- **WHAT THIS TASK INVOLVES**
Drop the images; return everything else in the listing below exactly.

-=-=-

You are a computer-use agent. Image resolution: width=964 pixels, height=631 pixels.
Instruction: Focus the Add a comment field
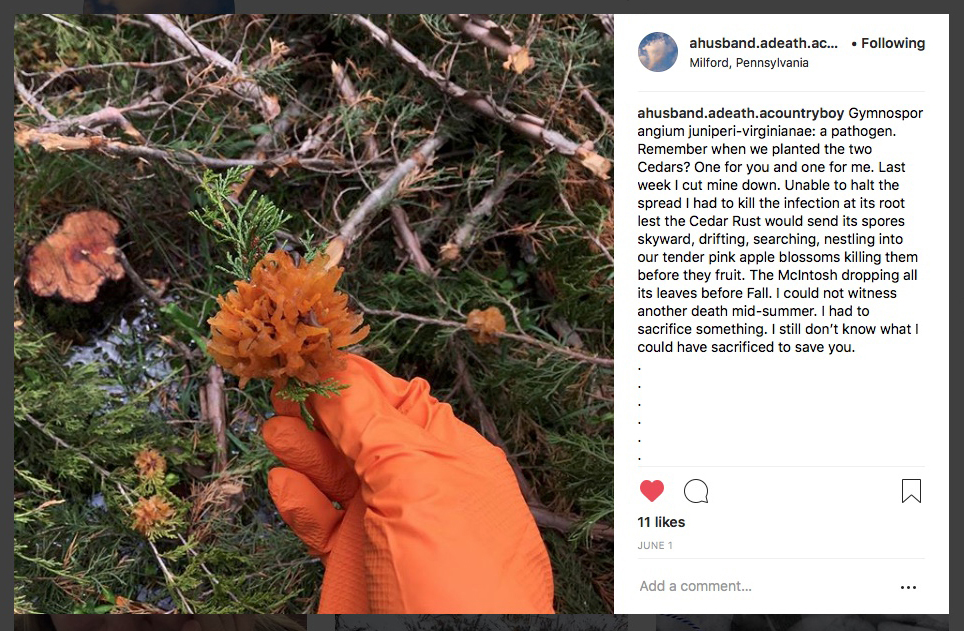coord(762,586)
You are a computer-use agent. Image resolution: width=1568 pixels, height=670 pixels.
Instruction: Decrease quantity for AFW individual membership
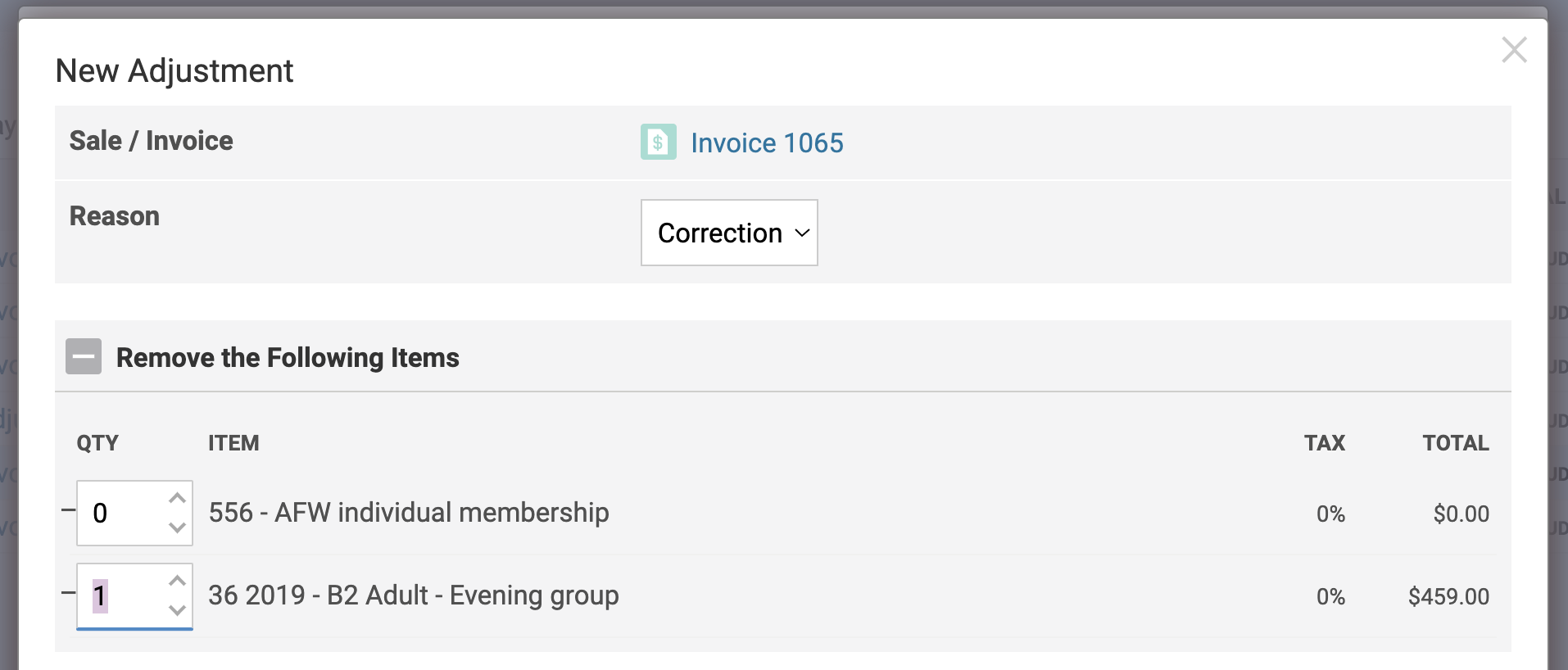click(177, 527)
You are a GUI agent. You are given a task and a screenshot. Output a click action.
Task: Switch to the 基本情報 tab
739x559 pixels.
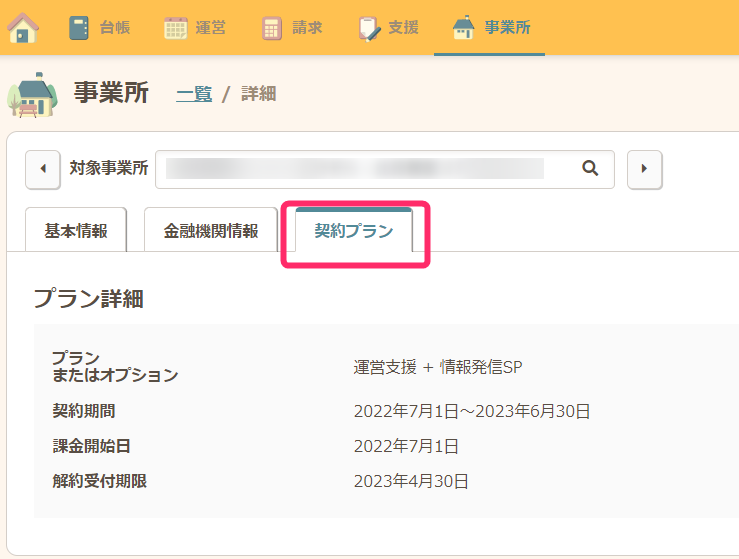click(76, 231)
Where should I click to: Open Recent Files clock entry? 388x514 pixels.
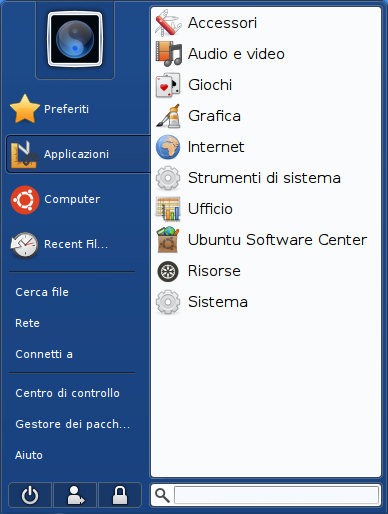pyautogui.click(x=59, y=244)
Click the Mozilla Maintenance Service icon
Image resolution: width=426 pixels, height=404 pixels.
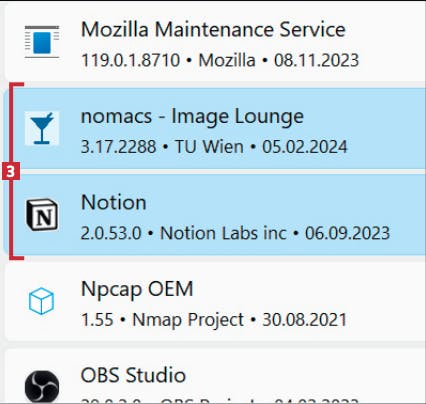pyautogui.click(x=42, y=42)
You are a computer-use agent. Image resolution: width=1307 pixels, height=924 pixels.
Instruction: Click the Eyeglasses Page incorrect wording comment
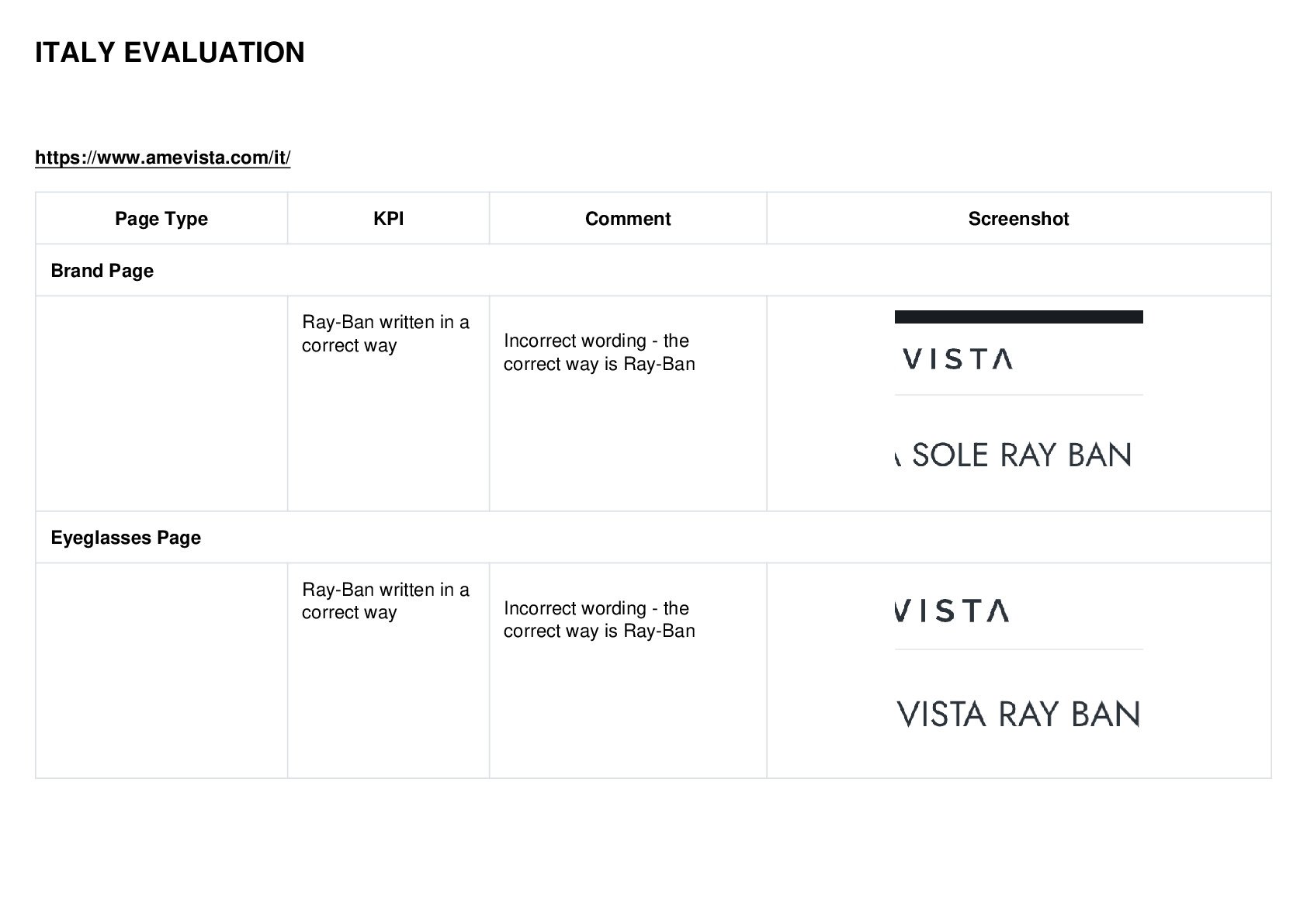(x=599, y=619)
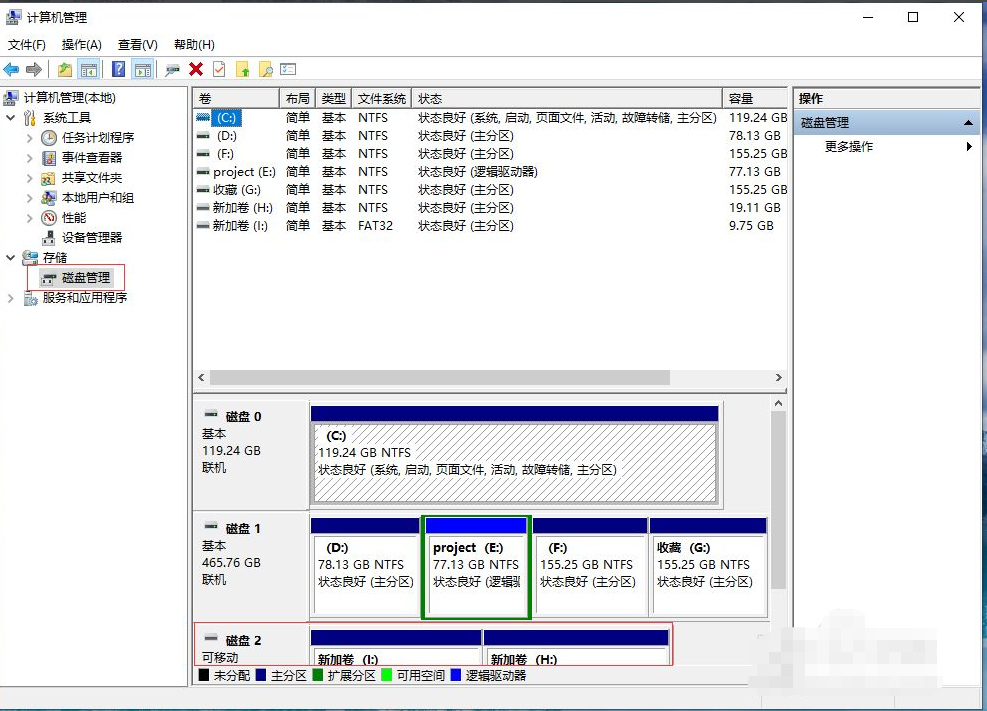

-=-=-

- **RESPONSE TO THIS EXERCISE**
You are a computer-use agent. Image resolution: width=964 pixels, height=631 pixels.
Instruction: Focus the Add a comment field
coord(762,586)
You are a computer-use agent. Image resolution: width=1568 pixels, height=670 pixels.
Instruction: Decrease quantity for AFW individual membership
click(177, 527)
You are a GUI agent. You are given a task and a screenshot. Output a click action.
Task: Switch to the 基本情報 tab
739x559 pixels.
click(76, 231)
Where should I click to: Open Recent Files clock entry? 388x514 pixels.
pyautogui.click(x=59, y=244)
Click the Mozilla Maintenance Service icon
Image resolution: width=426 pixels, height=404 pixels.
pyautogui.click(x=42, y=42)
You are a computer-use agent. Image resolution: width=1307 pixels, height=924 pixels.
Instruction: Click the Eyeglasses Page incorrect wording comment
(x=599, y=619)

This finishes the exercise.